With no line omitted, restate the records below exactly as they appear.

[WORKING DATA]

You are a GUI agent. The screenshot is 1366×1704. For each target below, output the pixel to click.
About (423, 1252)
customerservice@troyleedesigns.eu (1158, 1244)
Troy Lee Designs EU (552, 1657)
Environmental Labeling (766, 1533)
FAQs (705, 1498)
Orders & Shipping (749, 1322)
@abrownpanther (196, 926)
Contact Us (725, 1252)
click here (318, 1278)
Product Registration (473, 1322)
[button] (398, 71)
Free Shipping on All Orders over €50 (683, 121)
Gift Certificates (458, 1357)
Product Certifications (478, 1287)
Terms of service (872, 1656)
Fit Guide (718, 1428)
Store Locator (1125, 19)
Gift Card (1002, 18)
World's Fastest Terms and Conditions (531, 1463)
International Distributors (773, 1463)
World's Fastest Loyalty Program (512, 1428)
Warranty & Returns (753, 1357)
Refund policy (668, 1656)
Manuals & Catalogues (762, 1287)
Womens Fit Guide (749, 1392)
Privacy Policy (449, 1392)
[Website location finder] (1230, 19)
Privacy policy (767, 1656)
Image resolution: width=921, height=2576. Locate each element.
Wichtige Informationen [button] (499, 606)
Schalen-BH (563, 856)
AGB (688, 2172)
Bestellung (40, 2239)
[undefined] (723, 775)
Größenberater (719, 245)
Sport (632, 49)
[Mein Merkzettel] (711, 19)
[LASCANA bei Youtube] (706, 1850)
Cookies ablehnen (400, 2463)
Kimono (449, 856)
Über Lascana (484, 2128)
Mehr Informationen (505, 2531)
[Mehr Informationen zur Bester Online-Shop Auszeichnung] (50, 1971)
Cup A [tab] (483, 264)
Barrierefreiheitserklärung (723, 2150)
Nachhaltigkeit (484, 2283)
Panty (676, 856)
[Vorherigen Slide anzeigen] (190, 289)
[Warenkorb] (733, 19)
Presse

[/WORKING DATA]

RESPONSE BELOW ▸
You are a GUI agent. The screenshot is 1366×1704. For each target below, output the pixel to click.
About (423, 1252)
customerservice@troyleedesigns.eu (1158, 1244)
Troy Lee Designs EU (552, 1657)
Environmental Labeling (766, 1533)
FAQs (705, 1498)
Orders & Shipping (749, 1322)
@abrownpanther (196, 926)
Contact Us (725, 1252)
click here (318, 1278)
Product Registration (473, 1322)
[button] (398, 71)
Free Shipping on All Orders over €50 (683, 121)
Gift Certificates (458, 1357)
Product Certifications (478, 1287)
Terms of service (872, 1656)
Fit Guide (718, 1428)
Store Locator (1125, 19)
Gift Card (1002, 18)
World's Fastest Terms and Conditions (531, 1463)
International Distributors (773, 1463)
World's Fastest Loyalty Program (512, 1428)
Warranty & Returns (753, 1357)
Refund policy (668, 1656)
Manuals & Catalogues (762, 1287)
Womens Fit Guide (749, 1392)
Privacy Policy (449, 1392)
[Website location finder] (1230, 19)
Privacy policy (767, 1656)
Image resolution: width=921, height=2576. Locate each element.
Wichtige Informationen [button] (499, 606)
Schalen-BH (563, 856)
AGB (688, 2172)
Bestellung (40, 2239)
[undefined] (723, 775)
Größenberater (719, 245)
Sport (632, 49)
[Mein Merkzettel] (711, 19)
[LASCANA bei Youtube] (706, 1850)
Cookies ablehnen (400, 2463)
Kimono (449, 856)
Über Lascana (484, 2128)
Mehr Informationen (505, 2531)
[Mehr Informationen zur Bester Online-Shop Auszeichnung] (50, 1971)
Cup A [tab] (483, 264)
Barrierefreiheitserklärung (723, 2150)
Nachhaltigkeit (484, 2283)
Panty (676, 856)
[Vorherigen Slide anzeigen] (190, 289)
[Warenkorb] (733, 19)
Presse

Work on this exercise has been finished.